Financial Reporting (Amendment) Bill, 2020 and Accountants (Amendment) Bill, 2020 were expeditiously passed by parliament on Thursday.

What are these two Bills really about?  The Bills are essentially about professional values that are applicable to auditors and accountants in their practice. The Bills seeks to basically enhance existing laws to ensure more uprightness, fairness, professional proficiency, due care, expertise and or professional technical standards.

The Financial Reporting Act, 2010 (FRA) establishes the Botswana Accountancy Oversight Authority (BAOA), as the country’s independent regulator of the accounting and auditing profession. BAOA is responsible for the oversight and registration of audit firms and certified auditors of public interest entities.

In the same vein, there is the Accountants Act, 2010 establishing the Botswana Institute of Chartered Accountants (BICA) which is responsible for the registration and regulation of the accounting and auditing profession. This consequently infers that some auditors have to register first with BICA as certified auditors, and also with BAOA as certified auditors of public bodies. So, the Bills sought to avert the duplication.
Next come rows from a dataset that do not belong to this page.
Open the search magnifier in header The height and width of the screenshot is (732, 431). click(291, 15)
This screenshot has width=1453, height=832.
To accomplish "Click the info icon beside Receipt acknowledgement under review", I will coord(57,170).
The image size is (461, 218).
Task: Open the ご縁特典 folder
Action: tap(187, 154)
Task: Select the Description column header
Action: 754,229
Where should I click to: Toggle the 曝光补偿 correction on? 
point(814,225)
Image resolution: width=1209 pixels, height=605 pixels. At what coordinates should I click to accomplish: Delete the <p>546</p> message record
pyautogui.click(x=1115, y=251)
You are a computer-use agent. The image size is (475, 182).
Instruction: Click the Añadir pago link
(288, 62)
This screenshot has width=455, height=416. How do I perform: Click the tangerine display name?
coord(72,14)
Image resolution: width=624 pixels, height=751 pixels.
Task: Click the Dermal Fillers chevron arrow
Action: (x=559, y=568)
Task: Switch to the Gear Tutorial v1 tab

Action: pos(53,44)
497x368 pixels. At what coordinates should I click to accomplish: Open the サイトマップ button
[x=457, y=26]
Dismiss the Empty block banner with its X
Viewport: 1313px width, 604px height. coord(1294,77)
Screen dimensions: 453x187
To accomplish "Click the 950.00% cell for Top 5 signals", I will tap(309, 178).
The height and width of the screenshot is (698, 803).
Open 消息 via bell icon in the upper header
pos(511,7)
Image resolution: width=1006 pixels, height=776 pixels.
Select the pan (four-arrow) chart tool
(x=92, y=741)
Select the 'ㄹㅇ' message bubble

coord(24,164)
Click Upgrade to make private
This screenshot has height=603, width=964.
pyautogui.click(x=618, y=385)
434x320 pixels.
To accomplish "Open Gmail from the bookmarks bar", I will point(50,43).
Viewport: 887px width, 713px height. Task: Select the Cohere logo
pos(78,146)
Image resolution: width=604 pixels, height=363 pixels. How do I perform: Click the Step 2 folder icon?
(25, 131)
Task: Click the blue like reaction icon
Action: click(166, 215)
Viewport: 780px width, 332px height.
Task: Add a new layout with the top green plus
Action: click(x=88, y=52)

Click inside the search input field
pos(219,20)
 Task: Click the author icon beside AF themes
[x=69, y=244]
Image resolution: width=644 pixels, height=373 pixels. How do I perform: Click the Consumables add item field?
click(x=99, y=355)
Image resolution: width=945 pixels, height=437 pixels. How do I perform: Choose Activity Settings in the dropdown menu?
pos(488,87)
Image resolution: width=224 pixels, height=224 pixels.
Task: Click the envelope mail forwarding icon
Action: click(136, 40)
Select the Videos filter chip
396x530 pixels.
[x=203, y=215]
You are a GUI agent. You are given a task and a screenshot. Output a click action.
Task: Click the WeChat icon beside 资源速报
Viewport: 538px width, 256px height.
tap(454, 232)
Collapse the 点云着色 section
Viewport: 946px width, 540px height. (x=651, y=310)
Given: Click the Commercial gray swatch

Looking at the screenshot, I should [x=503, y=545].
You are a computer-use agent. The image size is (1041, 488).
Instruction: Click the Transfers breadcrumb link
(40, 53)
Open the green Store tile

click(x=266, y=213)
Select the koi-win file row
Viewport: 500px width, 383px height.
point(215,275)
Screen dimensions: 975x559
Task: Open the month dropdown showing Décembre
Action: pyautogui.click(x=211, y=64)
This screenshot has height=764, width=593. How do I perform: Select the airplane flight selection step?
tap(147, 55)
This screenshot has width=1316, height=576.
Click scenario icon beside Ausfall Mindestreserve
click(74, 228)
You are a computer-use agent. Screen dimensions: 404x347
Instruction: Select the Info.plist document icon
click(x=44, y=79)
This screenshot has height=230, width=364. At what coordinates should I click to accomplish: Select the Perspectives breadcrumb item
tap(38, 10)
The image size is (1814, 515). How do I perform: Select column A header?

According to Minister Matsheka, the duplication of efforts in the regulation of auditors, which is done by both BICA and BAOA, creates a substantial gap on oversight of certified auditors in Botswana, as the two entities have different review procedures. He contends that the enforcement of sanctions becomes problematic and, thus, leads to offenders going Scot-Free, and audit quality standards also continue to plunge.

The Financial Reporting (Amendment) Bill, 2020, in the view of the Minister, brings the oversight and regulation of all auditors in Botswana under the jurisdiction of the Accountancy Oversight Authority and that Bringing all auditors within one roof, under the supervision of BAOA would therefore reinforce their oversight and significantly enhance accountability.

He also pointed that the Bill broadens the current mandate of the Authority by redefining public interest entities to include public bodies, defined as boards, tribunals, commissions, councils, committees, other body corporate or unincorporated established under any enactment.

This covers any company in which government has an equity shareholding. In order to enable the process of instituting fitting sanctions against violation of its provisions, the Bill clearly lays down acts and lapses that constitute professional misconduct.

This Bill further strengthens the sanctions for breach of the Act by public interest entities, officers, firms, and certified auditors. Reinforcing the law with respect to such sanctions will act as an effective deterrent for breach of the Act.

The Accountants Bill also strengthens the current mandate of the Institute by making it obligatory for those who provide accountancy services in Botswana to register with the Institute, and for all employers to hire accountants who are registered with the Institute.

The Minister reasons that in line with the spirit of citizen empowerment, this Bill proposes reservation of at least 50% of the Council membership for citizens. This, he says, is to empower citizens and ensure that citizenries play an active role in the affairs of the Institute, and ultimately in the development of the accounting profession in Botswana.

The Bills come at a point when Botswana’s financial sector is in a quagmire. The country has been blacklisted by the European Union. Its international rankings on Corruption Perception Index have slightly reduced.  According to recent reports by Afro Barometer survey, perceptions of corruption in the public service have soured and so is mistrust in public institutions.

Rating agencies, Standard Poor’s and Moody’s have downgraded Botswana, albeit slightly. The reasons are that there continues to be corruption, fiscal and revenue crimes such as money laundering and general unethical governance in the country. There are still loopholes in many laws despite the enactments and amendments of more than thirty laws in the last two years.

One of the most critical aspect of enhancing transparency and accountability and general good governance, is to have a strong auditing and accounting systems. Therefore, such professions must be properly regulated to ensure that public monies are protected against white color crime. It is well known that some audit firms are highly unprincipled.

They are responsible for tax avoidance and tax evasions of some major companies. Some are responsible for fraud that has been committed. They are more loyal to money paid by clients than to ethical professional standards. They shield clients against accountability. Some companies and parastatals have collapsed or have been ruined financially despite complementary reports by auditors.

In some cases, we have seen audit firms auditing parastatals several times to almost becoming resident auditors. This is bad practice which is undesirable. Some auditors who were appointed liquidators of big companies have committee heinous crimes of corruption, imprudent management, fraud and outright recklessness without serious consequences.

There is also a need to protect whistleblowers as they have been victimized for blowing the whistle on impropriety. In fact, in some cases, audit firms have exonerated culprits who are usually corrupt corporate executives.

The accounting and auditing professions have been dominated by foreigners for a very long time. Most major auditing firms used by state entities and big private sector companies are owned by foreigners. There has to be a deliberate plan to have Batswana in this profession.

While there are many Batswana who are accountants, less are chartered accountants. There must be deliberate steps to wrestle the profession from foreigners by making citizens to be chartered.  It is also important to strengthen the Auditor General. The office is created by the constitution.

The security of tenure is clearly secured in the constitution. However, this security of tenure was undermined by the appointing authority in many instances whereby the Auditor General was appointed on a short-term contract. The office is part of the civil service and is not independent at all.

The Auditor General is placed, in terms of scale, at Permanent Secretary level and is looked at as a peer by others who think they can’t be instructed by their equivalent to comply. Some have failed to submit books of accounts for audits, e.g. for special funds without fear or respect of the office. There is need to relook this office by making it more independent and place it higher than Permanent Secretaries.